It is Ken Adam that raises these possibilities. Below are a handful of films that showcase his work—films that not only introduce aspects of worlds almost impossible to conceive thanks to their outlandishness and intricacies, but that also set fires inside heads and shine lights beneath the cracks of doors to mysterious places you never knew existed until Ken Adam carried you there. His works are portals.


You Only Live Twice (Lewis Gilbert, 1967)

For Adam’s fourth foray into the series, Eon Productions allotted him a budget the magnitude of which he had never known, so he built a hollowed out volcano with a retractable top and planted a state-of-the-art rocket launching pad inside the mountain. Evil genius Blofeld (indefatigably creepy Donald Pleasence) has developed the hair-brained scheme, via his independently funded space program, of launching spacecrafts that hijack orbiting Russian and American vessels in the hopes of starting an actual war between the superpowers. How this would benefit Blofeld is really beyond me. Maybe death en-masse gets him hot, or maybe the flexing of power muscles triggers his ulnar nerve. Either way, watching a team of Ninjas cascade from the launch-pad orifice while firing water-cooled sub machineguns into a gaggle of murderous rocket scientists and astrophysicists is one for the 007 highlight reel.


The Spy Who Loved Me (Lewis Gilbert, 1977)

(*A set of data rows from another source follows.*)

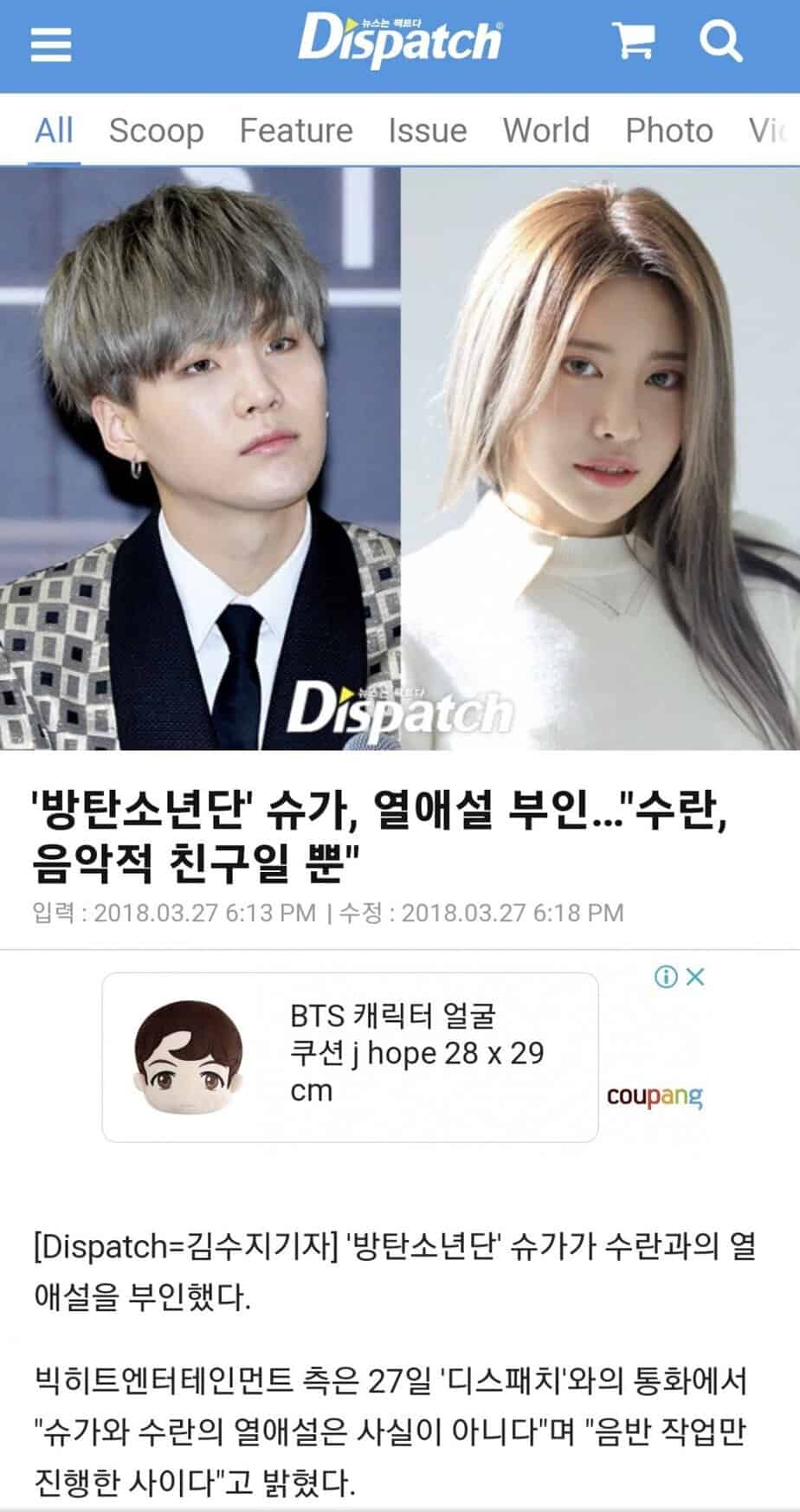
Task: Go to the Photo tab
Action: point(669,131)
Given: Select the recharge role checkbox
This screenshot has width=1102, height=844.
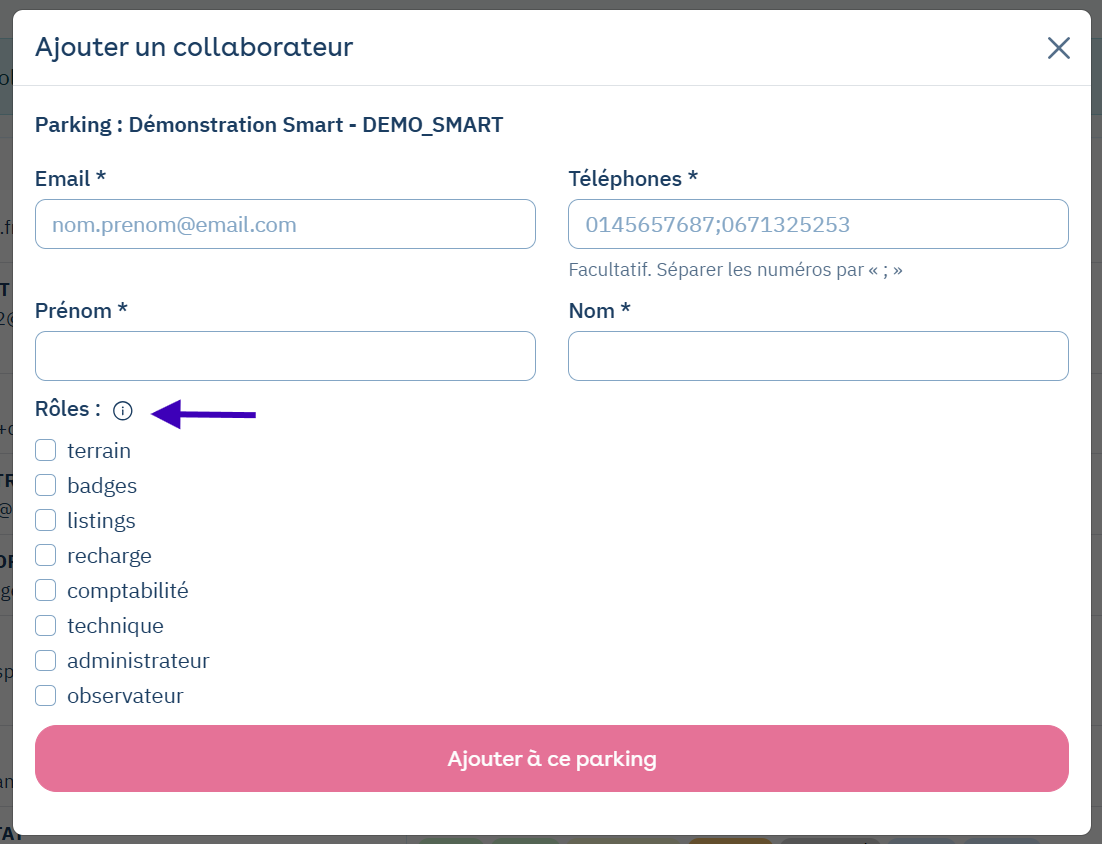Looking at the screenshot, I should pos(46,555).
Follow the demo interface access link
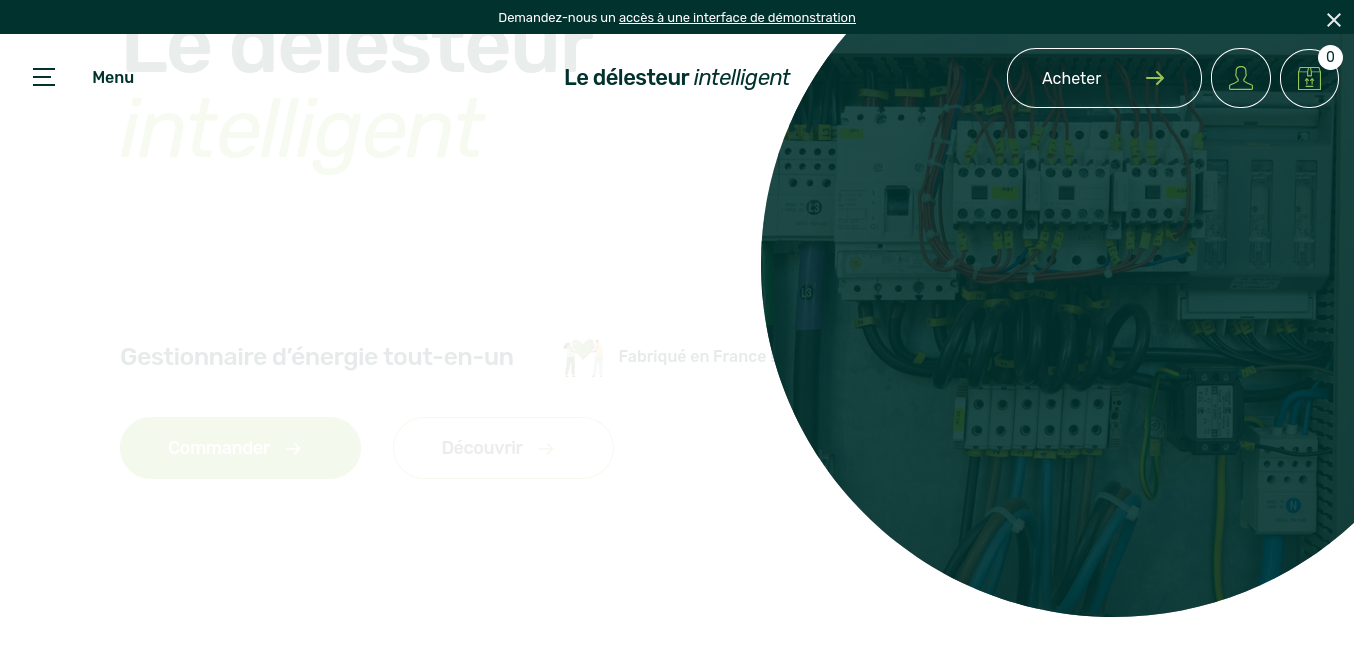The image size is (1366, 651). click(x=737, y=17)
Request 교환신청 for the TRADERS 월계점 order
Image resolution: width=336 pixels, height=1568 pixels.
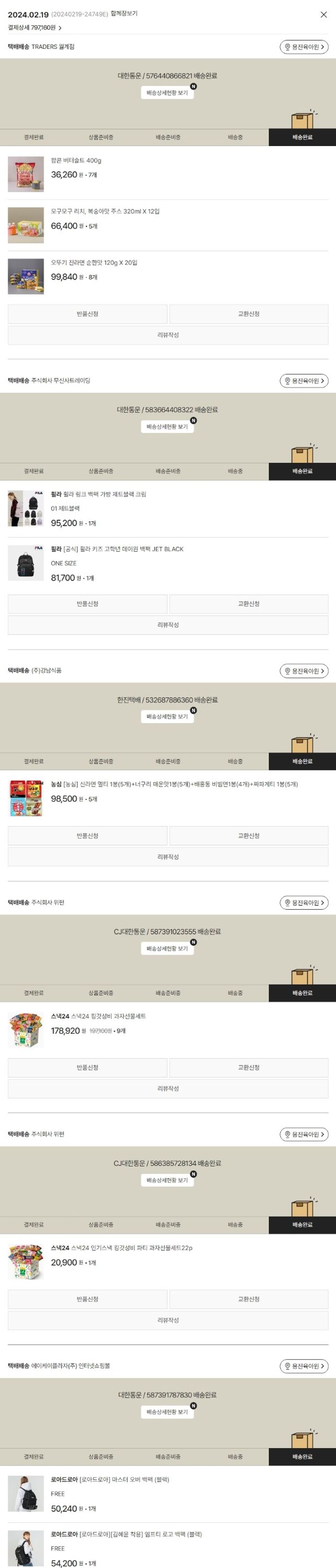pyautogui.click(x=248, y=314)
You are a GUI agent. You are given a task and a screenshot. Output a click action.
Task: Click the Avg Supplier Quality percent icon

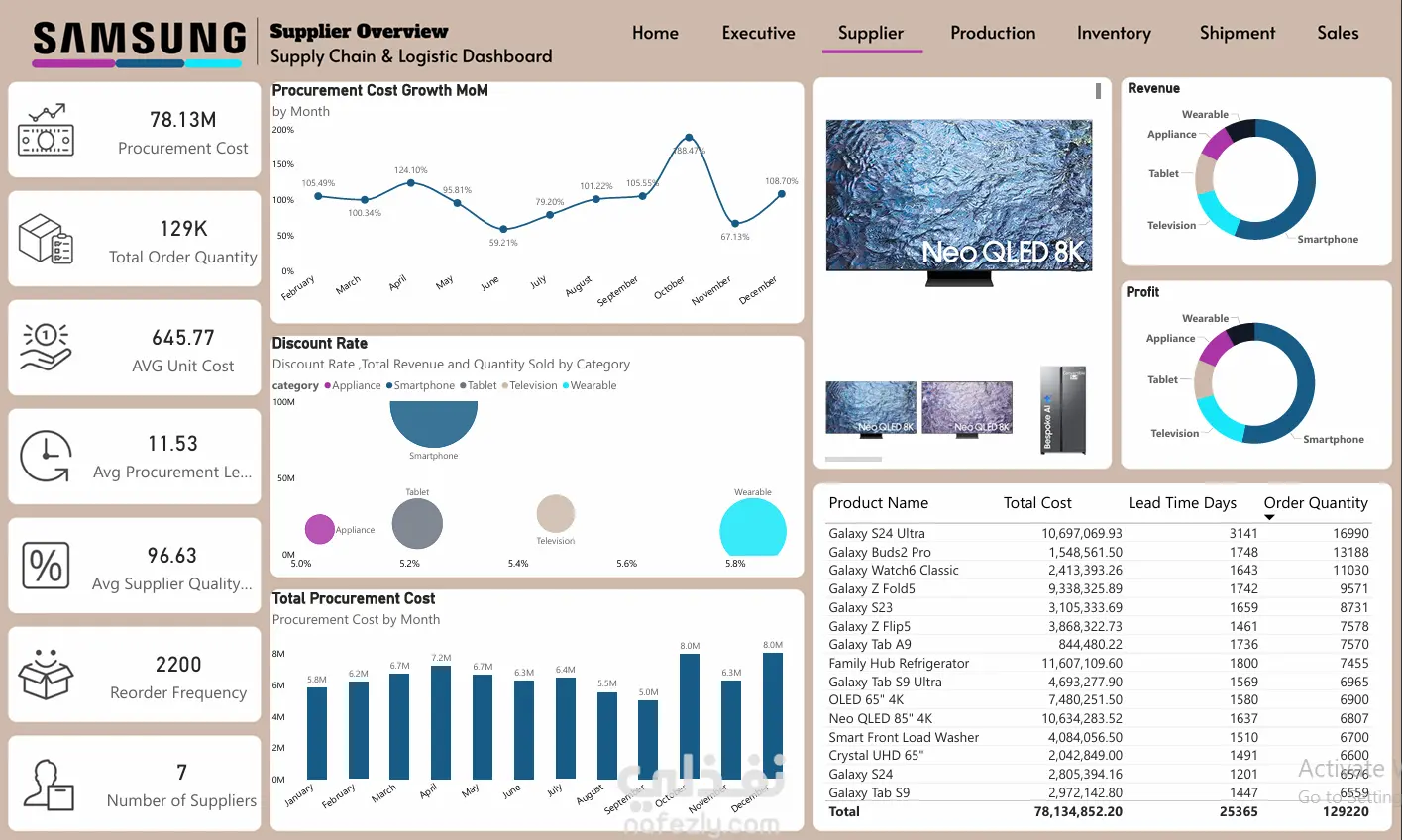click(x=46, y=566)
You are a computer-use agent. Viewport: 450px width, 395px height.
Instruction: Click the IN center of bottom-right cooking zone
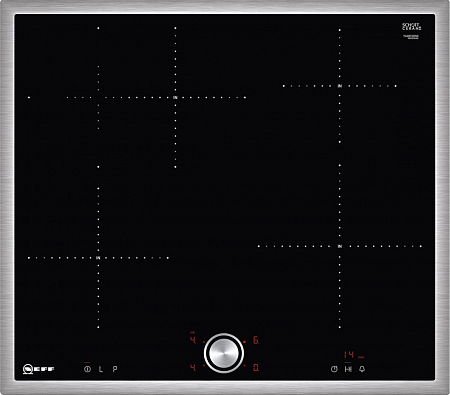click(x=340, y=246)
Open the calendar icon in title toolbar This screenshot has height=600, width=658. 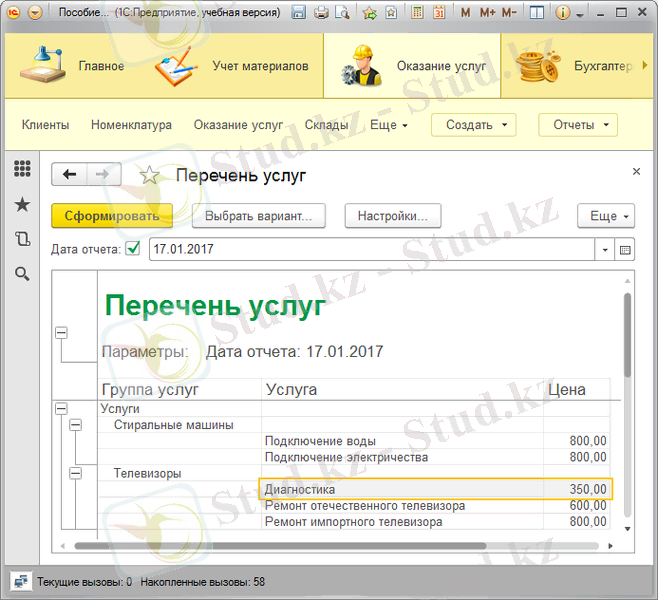coord(439,13)
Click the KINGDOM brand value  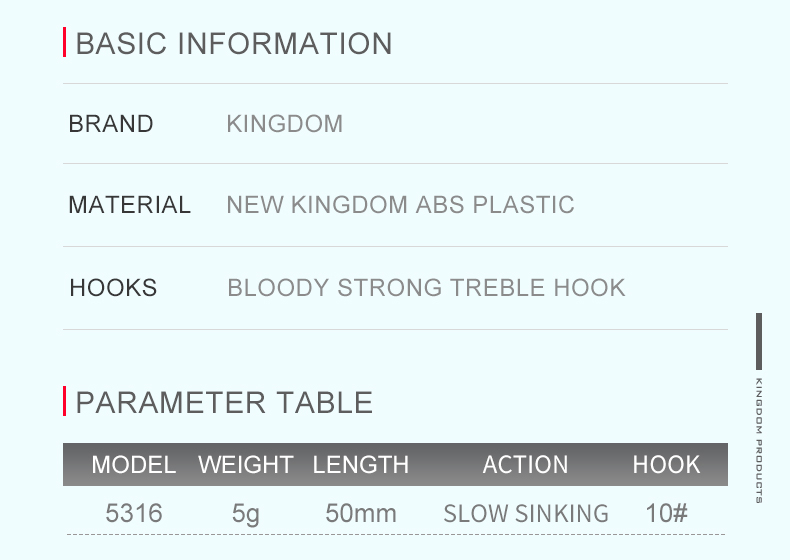click(x=285, y=123)
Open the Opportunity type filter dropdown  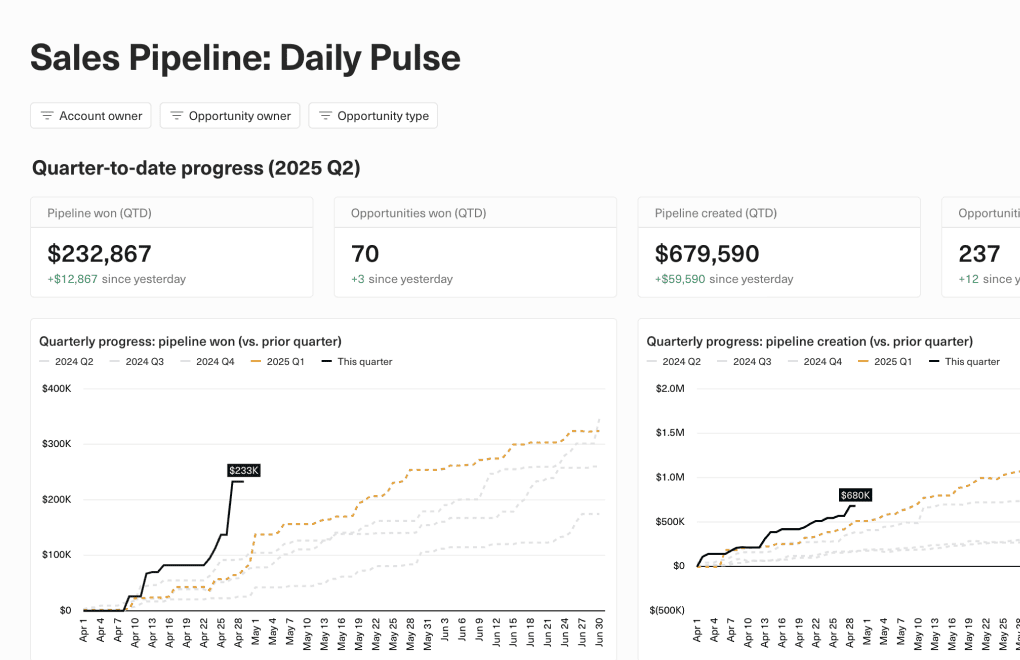372,115
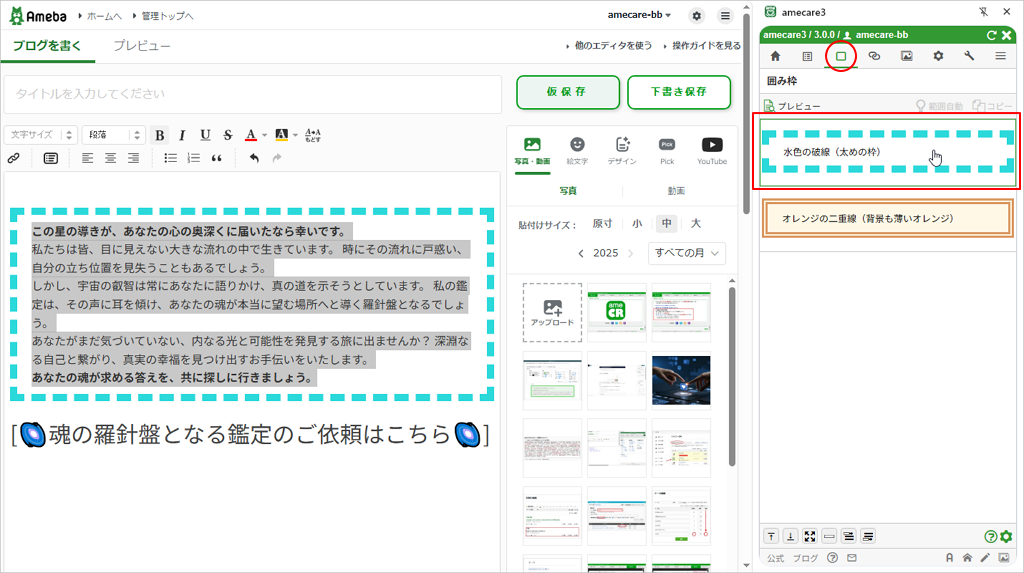This screenshot has height=573, width=1024.
Task: Expand the すべての月 month dropdown
Action: [x=686, y=253]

The oil taker cum nuclear submarine…storage facility is Adam’s favorite Bond set. It’s also the largest and most expensive ever made. Billionaire and aficionado of all things aquatic, Karl Stromberg (Curt Jurgens) has been hijacking US and Russian submarines in yet another attempt to start an atomic fight. Bond tracks the missing subs in a stunning sequence that finds him navigating miles and miles of metal grates that stretch and dip below a metallic horizon, which certainly lead to evil plans and machinations more treacherous than the one at hand. Stromberg’s oil tanker was so huge, an entirely new studio was built in England to accommodate Adam’s imagination.

The Spy Who Loved Me is a visual landmark, simply because it offers so many incredible environments. As if the epic oil tanker was not enough satiating enough, Adam dreamt up the most inventive and original of all Bond villain headquarters with Stromberg’s Atlantis, an underwater house shaped like a giant blue arachnid. Atlantis is like one of those homes of tomorrow that stewed in the humid bowels of Tex Avery’s manic mind some fifty years ago, except Atlantis is not a cartoon. It’s real. Check the specs: A 1000 square foot dining room with a solid gold table, beneath which is fastened a custom built handgun. Classic paintings hang on the walls of the eating quarters. They are actually shades that, when drawn, reveal a checkerboard of plexiglass and pressure-proof windows that peer across the ocean floor, nary turning the surface to a seething cauldron, save for whence greeting Machiavellian private investors. It’s where Adam himself retires to during the winters.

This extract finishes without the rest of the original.